Coprimality check: For each pair $(a,d)$ below, determine whether $\gcd(a,d)=1$:
$(2,4)$, $(3,8)$, $(5,6)$, $(7,9)$.
Solution
Compute $\gcd(a,d)$ for each pair:
- $(2,4)$:
  $\gcd(2,4) = 2$ → not coprime.
- $(3,8)$:
  $\gcd(3,8) = 1$ → coprime.
- $(5,6)$:
  $\gcd(5,6) = 1$ → coprime.
- $(7,9)$:
  $\gcd(7,9) = 1$ → coprime.
So only $(2,4)$ is not coprime; the others are.
Exploration question: Why do you think the condition $\gcd(a,d)=1$ is necessary in Dirichlet’s theorem?
Give an intuitive explanation.
Solution
- Key idea:
  If $a$ and $d$ share a common factor $g>1$, then every term in the progression $$a,\, a+d,\, a+2d,\, a+3d,\dots$$ is divisible by $g$.
- Consequences:
  - All terms are multiples of $g$.
  - The only possible prime in the progression would be $g$ itself (if it appears).
  - After that, every term is composite (since it has $g$ as a factor).
- Conclusion:
  To have infinitely many primes in the progression, we must avoid this “built‑in” factor.
  That is exactly what $\gcd(a,d)=1$ guarantees.

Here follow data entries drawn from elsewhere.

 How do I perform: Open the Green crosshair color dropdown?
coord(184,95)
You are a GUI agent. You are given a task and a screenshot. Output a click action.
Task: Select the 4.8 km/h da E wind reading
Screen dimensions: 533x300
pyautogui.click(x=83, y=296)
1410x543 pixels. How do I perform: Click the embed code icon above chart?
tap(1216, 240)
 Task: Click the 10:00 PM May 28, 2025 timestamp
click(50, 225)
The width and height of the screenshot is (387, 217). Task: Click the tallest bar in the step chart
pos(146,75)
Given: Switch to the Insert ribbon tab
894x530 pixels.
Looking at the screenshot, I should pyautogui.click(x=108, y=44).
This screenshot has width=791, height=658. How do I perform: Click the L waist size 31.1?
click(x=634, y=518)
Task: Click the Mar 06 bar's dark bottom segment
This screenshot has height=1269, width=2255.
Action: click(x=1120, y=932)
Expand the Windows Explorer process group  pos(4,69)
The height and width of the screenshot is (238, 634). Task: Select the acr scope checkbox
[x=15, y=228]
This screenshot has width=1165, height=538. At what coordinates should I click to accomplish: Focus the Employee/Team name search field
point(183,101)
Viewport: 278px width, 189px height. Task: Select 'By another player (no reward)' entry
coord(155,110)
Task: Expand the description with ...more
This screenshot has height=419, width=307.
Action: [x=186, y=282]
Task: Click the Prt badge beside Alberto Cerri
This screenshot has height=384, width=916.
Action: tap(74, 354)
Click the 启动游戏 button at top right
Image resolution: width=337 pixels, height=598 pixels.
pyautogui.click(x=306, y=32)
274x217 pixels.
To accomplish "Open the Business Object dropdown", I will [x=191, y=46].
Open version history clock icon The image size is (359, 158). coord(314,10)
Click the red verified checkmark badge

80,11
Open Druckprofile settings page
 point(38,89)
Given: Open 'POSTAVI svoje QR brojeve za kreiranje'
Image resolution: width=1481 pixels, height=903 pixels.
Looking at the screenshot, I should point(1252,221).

Gaussian integers (optional challenge): Show that $5 = (2+i)(2-i)$ in $\mathbb{Z}[i]$.
Try the same for $13$.
Solution
We work in $\mathbb{Z}[i] = \{a+bi : a,b \in \mathbb{Z}\}$.
- Show $5 = (2+i)(2-i)$:
  - Compute: $$(2+i)(2-i) = 2\cdot 2 - 2i + 2i - i^2 = 4 - (-1) = 5.$$
  - So $5$ factors as claimed.
- Try the same for $13$:
  - Look for $a,b$ such that $$(a+bi)(a-bi) = a^2 + b^2 = 13.$$
  - Pairs $(a,b)$ with $a^2 + b^2 = 13$:
    - $2^2 + 3^2 = 4 + 9 = 13$.
  - So: $$(2+3i)(2-3i) = 4 + 9 = 13.$$
- Conclusion:
  - $5 = (2+i)(2-i)$ in $\mathbb{Z}[i]$
  - $13 = (2+3i)(2-3i)$ in $\mathbb{Z}[i]$
  Both are primes of the form $4k+1$ in $\mathbb{Z}$ and factor in $\mathbb{Z}[i]$.